The community’s Deputy Secretary General charged with Political Federation affairs, Dr Julius Tangus Rotich, said this was prompted by greater attention in the follow up of issues related and gains achieved in the promotion of democracy, good governance, the rule of law as well as protection of human rights and fundamental freedoms.

He said this while opening a three-day quarterly technical meeting between the African Union and the Regional Economic Communities held in Arusha recently. The conference discussed operationalisation of Africa’s early warning systems.

“Your meeting is taking place amid increased new peace and security challenges in the EAC region.

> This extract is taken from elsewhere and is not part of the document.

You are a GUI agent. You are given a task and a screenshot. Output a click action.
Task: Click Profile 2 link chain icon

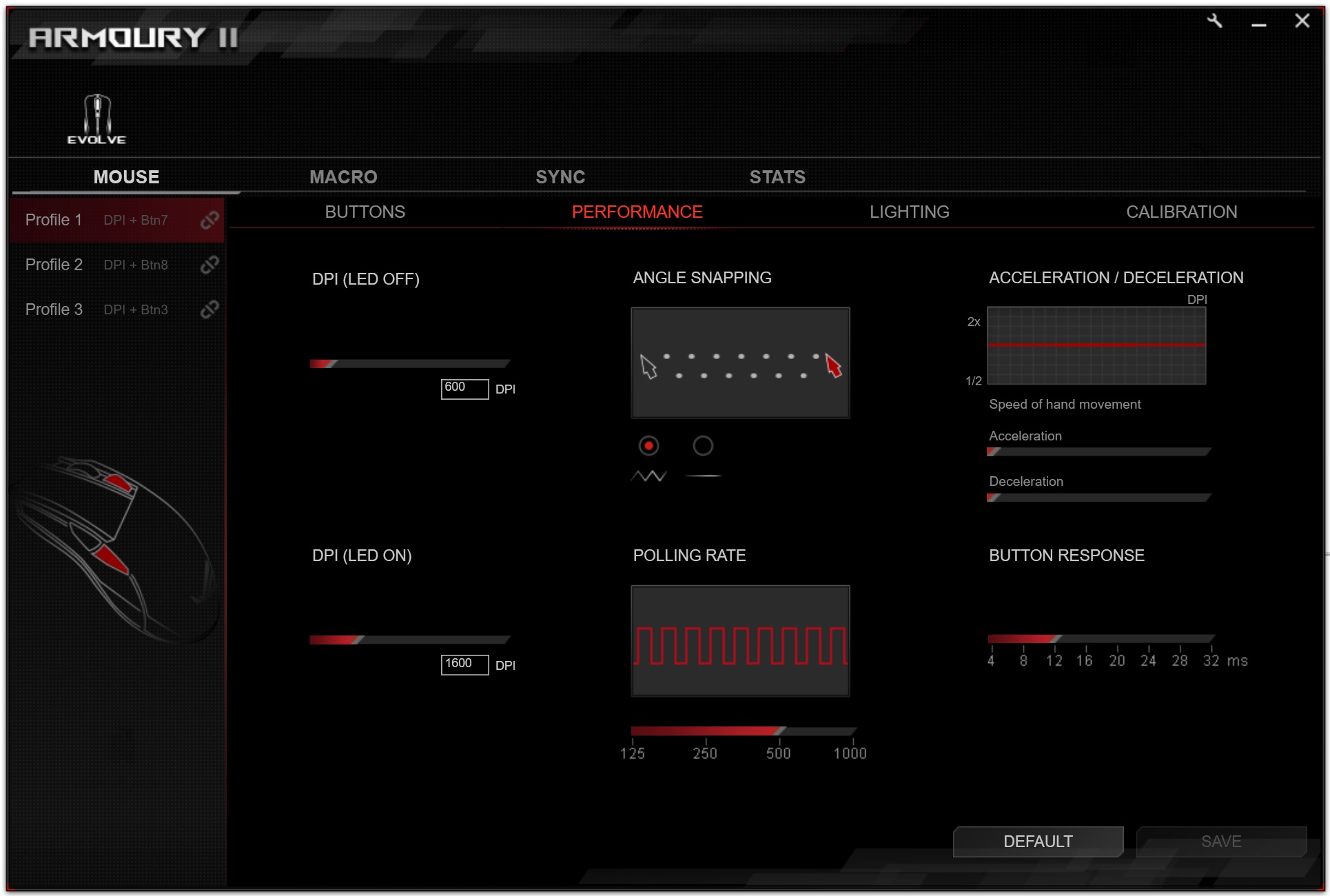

Terrorism, human and illicit drugs trafficking, ethnic and inter-communal violence, religious tensions, piracy and money laundering are rising to alarming levels.

The effects of climate change with its negative impacts on food security and resource scarcity have their own toll in this grim picture.

Your combined work with other stakeholders is expected to help curtail the negative effects of these vices,” he told the conference.

These challenges, he said, were exacerbated by consolidation of the Customs Union to turn the region into a single customs territory and the implementation of the Common Market Protocol to ensure free movement of people, labour, services and capital as well as protection of cross-border investment.

However, security challenges were not a preserve of East Africa alone. “The continent has, in the past two years, seen some of the worst peace and security challenges, mostly is the so-called “Arab Spring,” said Dr Rotich.

“The ramifications and spill over of these crises, combined with the effects of the international economic crisis, are aggravating new peace and security concerns on the continent.”

The situation, he said, had necessitated harmonisation and co-ordination, as required in the Memorandum of Understanding on co-operation in the area of peace and security between the AU, the Regional Economic Communities and the Co-ordinating Mechanisms of the Regional Standby Brigades of eastern and northern Africa.

Regular meetings are therefore held to review progress toward the operationalisation of the early warning systems and to share and exchange information as well as knowledge, lessons learned and best practices.

The meetings also provide a forum to develop co-ordinated strategies, to train together, enhance mutual capacities with a view to promote and maintain peace, security and stability on the continent.

The overall aim of all these efforts is to help anticipate and prevent conflicts within and among the member states of the African Union, informed Dr Rotich.

This is the second time the EAC hosts the conference, the first time being in April 2009.